── Input material ──

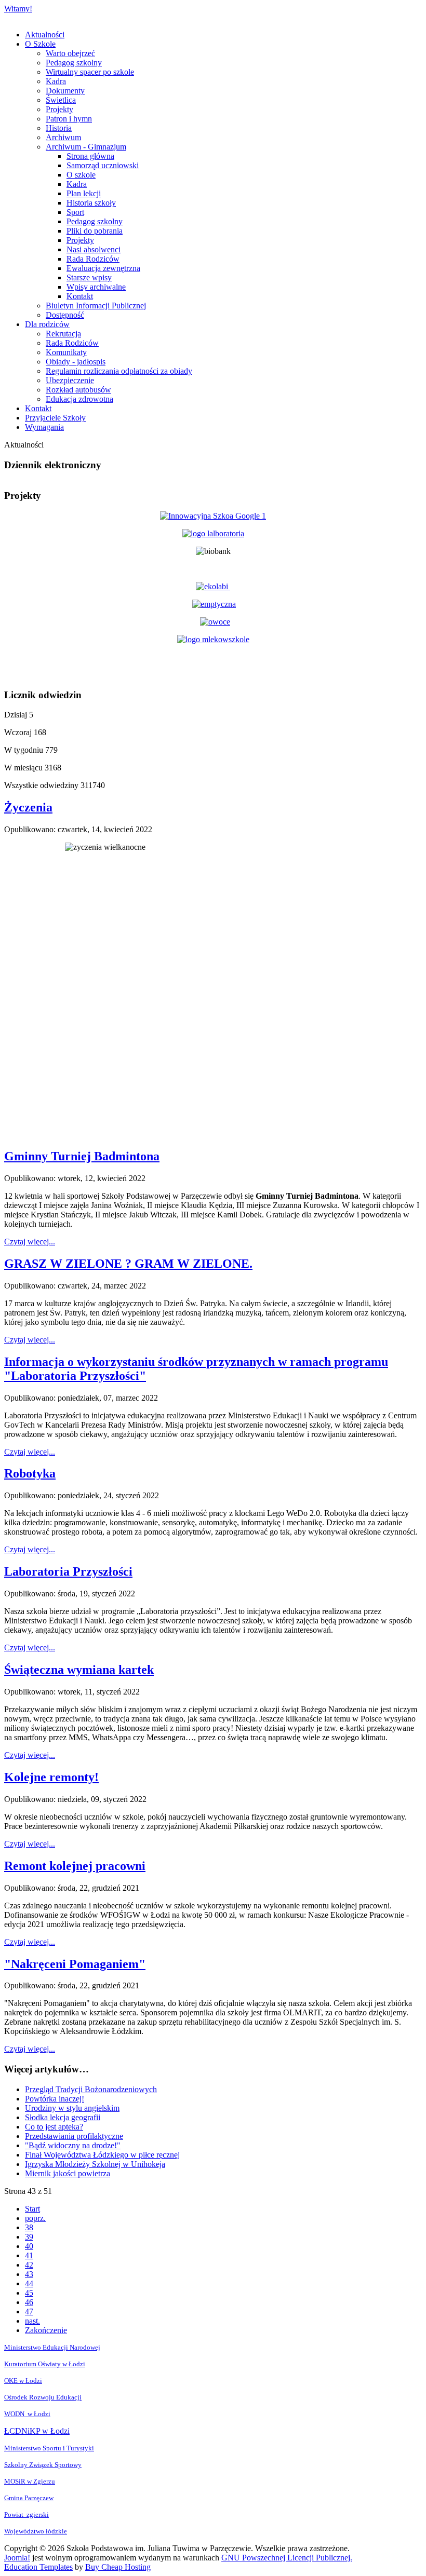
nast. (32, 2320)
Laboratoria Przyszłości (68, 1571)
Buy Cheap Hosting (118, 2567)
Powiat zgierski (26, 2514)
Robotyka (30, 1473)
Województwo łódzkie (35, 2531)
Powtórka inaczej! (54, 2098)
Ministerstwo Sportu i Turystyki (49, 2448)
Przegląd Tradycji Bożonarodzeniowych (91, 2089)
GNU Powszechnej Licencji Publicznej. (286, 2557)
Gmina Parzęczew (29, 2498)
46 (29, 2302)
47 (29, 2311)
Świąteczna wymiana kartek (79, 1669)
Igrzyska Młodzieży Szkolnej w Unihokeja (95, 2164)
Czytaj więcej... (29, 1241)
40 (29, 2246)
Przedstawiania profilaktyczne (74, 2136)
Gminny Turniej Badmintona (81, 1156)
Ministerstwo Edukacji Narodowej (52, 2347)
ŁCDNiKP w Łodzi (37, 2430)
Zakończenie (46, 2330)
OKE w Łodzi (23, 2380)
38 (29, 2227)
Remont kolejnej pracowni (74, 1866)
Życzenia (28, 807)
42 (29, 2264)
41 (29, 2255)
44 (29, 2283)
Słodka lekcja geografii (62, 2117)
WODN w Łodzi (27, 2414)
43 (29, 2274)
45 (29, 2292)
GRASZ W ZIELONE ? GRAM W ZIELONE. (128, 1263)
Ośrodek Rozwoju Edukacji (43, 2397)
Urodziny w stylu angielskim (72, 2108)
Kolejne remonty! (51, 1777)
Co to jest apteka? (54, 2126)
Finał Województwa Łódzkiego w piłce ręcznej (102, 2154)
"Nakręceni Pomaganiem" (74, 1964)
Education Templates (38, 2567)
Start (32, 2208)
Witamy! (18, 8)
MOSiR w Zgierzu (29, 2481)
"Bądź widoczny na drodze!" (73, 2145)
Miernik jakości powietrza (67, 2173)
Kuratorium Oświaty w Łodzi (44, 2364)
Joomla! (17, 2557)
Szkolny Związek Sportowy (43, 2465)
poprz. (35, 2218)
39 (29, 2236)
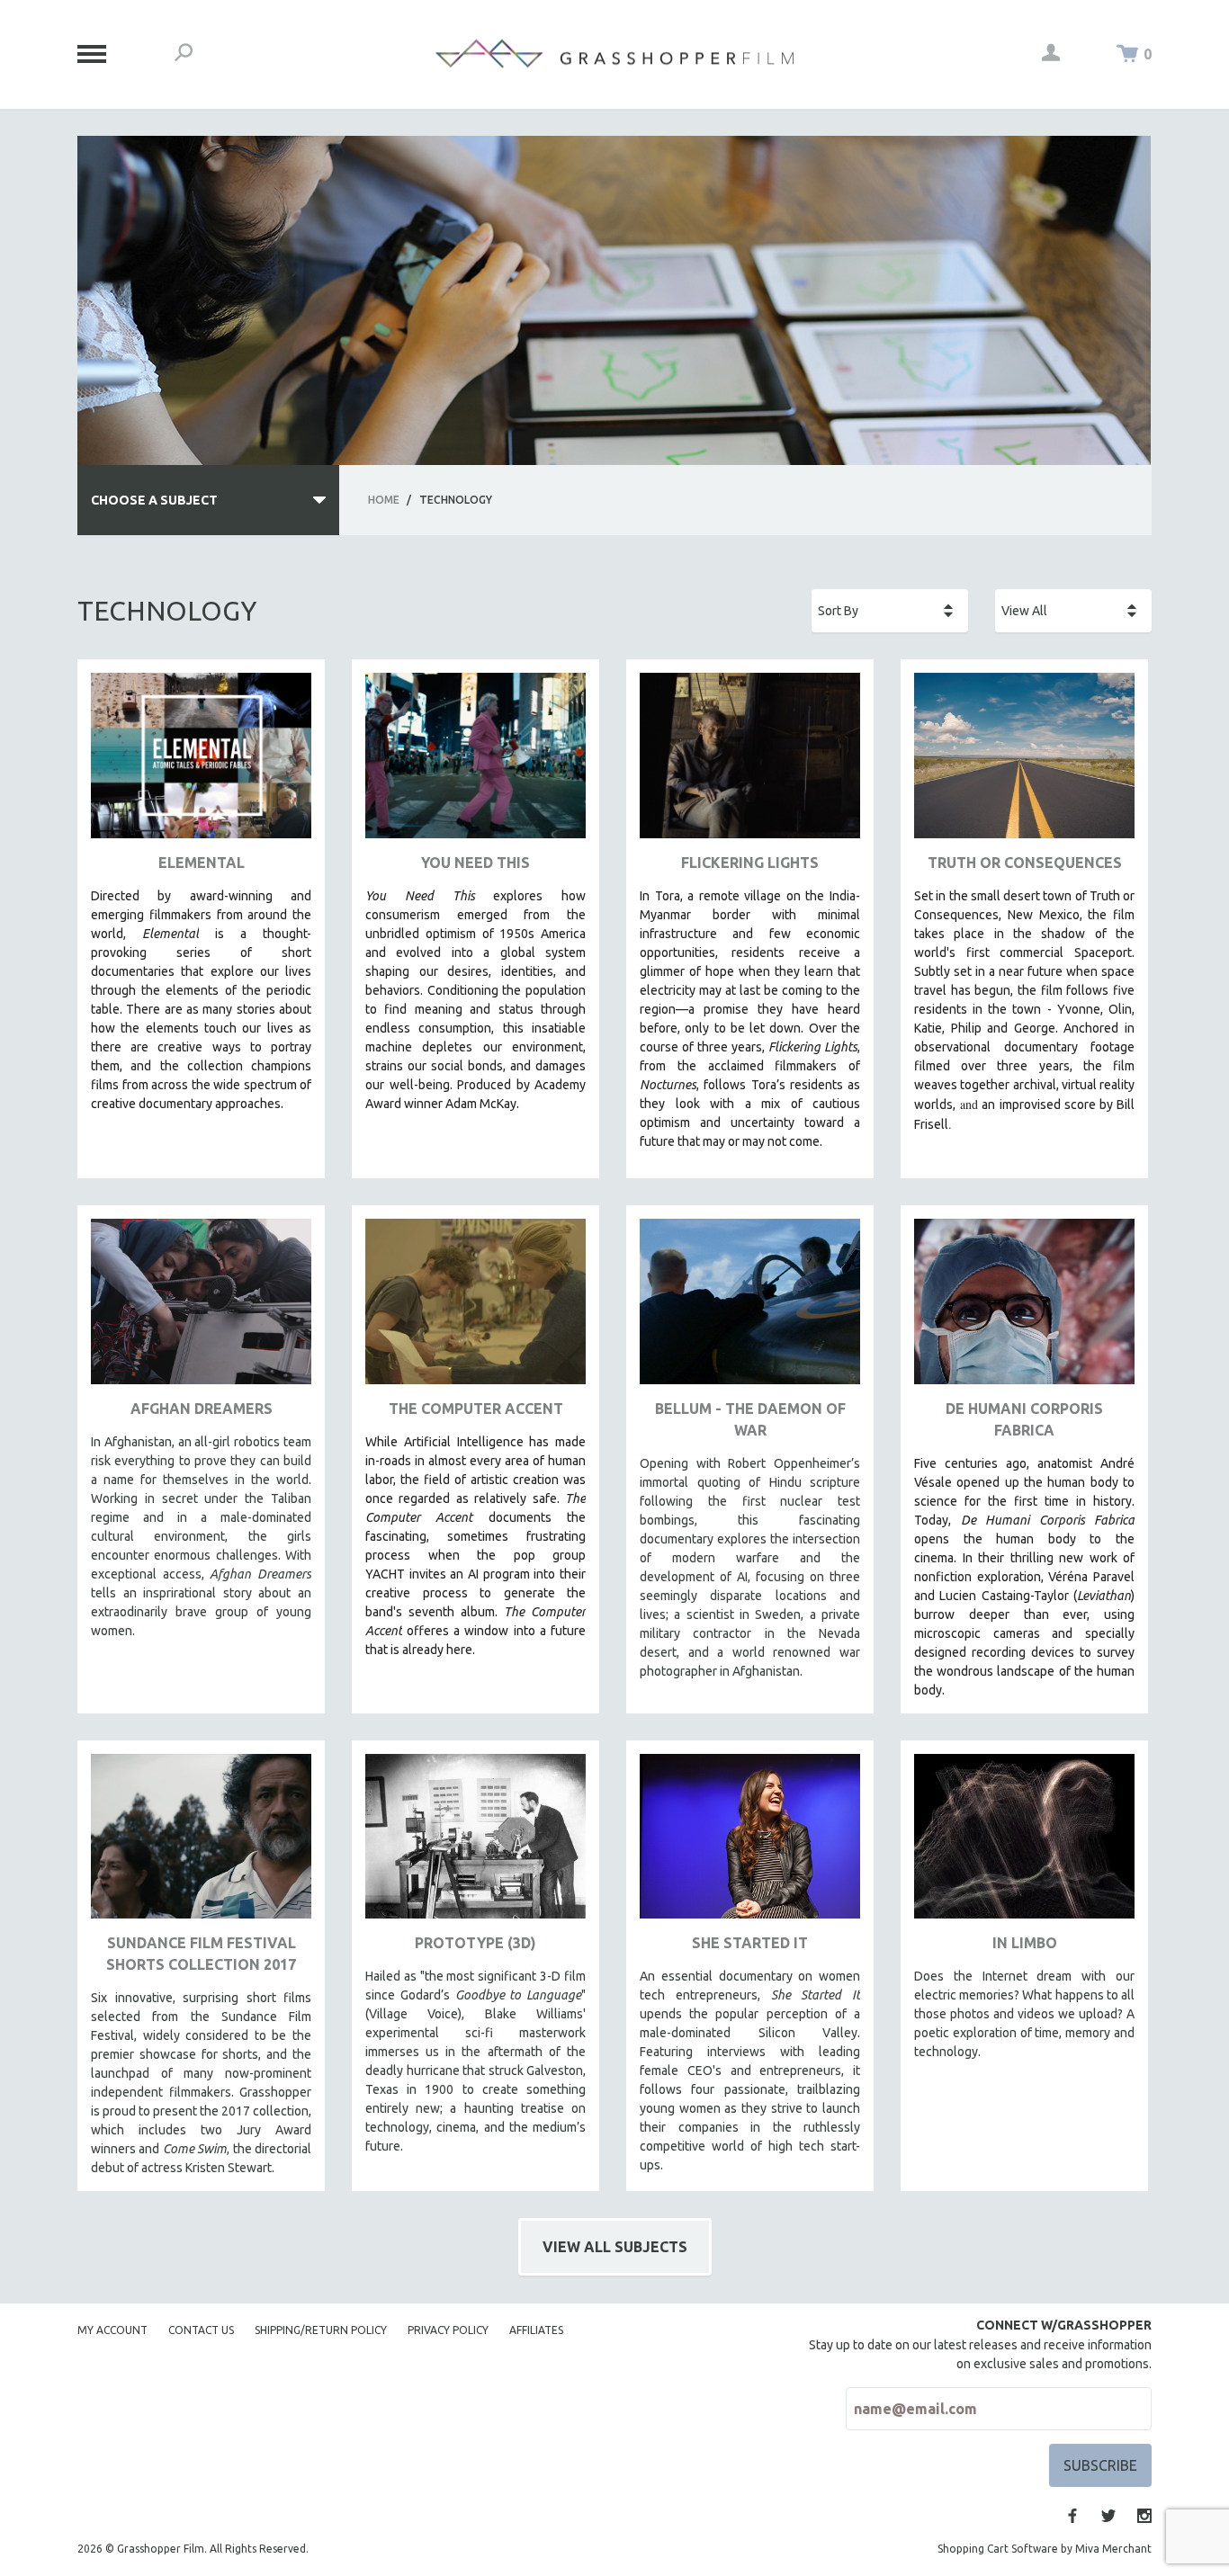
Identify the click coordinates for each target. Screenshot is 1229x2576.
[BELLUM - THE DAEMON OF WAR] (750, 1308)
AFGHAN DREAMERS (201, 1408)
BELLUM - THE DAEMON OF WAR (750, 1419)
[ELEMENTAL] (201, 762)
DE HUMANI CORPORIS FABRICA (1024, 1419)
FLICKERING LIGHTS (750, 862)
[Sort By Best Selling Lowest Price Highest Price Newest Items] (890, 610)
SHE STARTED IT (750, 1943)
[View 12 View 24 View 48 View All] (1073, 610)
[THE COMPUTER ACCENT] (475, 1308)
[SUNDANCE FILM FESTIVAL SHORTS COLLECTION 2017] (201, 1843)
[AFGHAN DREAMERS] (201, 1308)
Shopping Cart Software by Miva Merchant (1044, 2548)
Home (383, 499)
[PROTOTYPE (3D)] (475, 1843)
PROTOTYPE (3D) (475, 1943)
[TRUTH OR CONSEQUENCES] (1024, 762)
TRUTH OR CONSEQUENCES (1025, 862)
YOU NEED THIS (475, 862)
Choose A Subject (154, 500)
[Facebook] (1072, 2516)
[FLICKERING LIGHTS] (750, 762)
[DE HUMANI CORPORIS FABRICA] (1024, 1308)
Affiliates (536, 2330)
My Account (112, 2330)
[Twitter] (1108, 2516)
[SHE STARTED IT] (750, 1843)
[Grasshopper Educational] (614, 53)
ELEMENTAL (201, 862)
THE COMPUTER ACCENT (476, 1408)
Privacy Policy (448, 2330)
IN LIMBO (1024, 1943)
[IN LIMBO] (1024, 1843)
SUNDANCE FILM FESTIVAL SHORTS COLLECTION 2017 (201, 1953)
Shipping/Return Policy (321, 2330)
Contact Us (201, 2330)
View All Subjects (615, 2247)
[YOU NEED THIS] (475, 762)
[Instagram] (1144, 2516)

───

Goal of the exercise: Copy exactly the lines of the listing above, beginning at the line with "[SUNDANCE FILM FESTIVAL" and ending at its final line; write out nothing else.

Exercise output:
[SUNDANCE FILM FESTIVAL SHORTS COLLECTION 2017] (201, 1843)
[AFGHAN DREAMERS] (201, 1308)
Shopping Cart Software by Miva Merchant (1044, 2548)
Home (383, 499)
[PROTOTYPE (3D)] (475, 1843)
PROTOTYPE (3D) (475, 1943)
[TRUTH OR CONSEQUENCES] (1024, 762)
TRUTH OR CONSEQUENCES (1025, 862)
YOU NEED THIS (475, 862)
Choose A Subject (154, 500)
[Facebook] (1072, 2516)
[FLICKERING LIGHTS] (750, 762)
[DE HUMANI CORPORIS FABRICA] (1024, 1308)
Affiliates (536, 2330)
My Account (112, 2330)
[Twitter] (1108, 2516)
[SHE STARTED IT] (750, 1843)
[Grasshopper Educational] (614, 53)
ELEMENTAL (201, 862)
THE COMPUTER ACCENT (476, 1408)
Privacy Policy (448, 2330)
IN LIMBO (1024, 1943)
[IN LIMBO] (1024, 1843)
SUNDANCE FILM FESTIVAL SHORTS COLLECTION 2017 (201, 1953)
Shipping/Return Policy (321, 2330)
Contact Us (201, 2330)
View All Subjects (615, 2247)
[YOU NEED THIS] (475, 762)
[Instagram] (1144, 2516)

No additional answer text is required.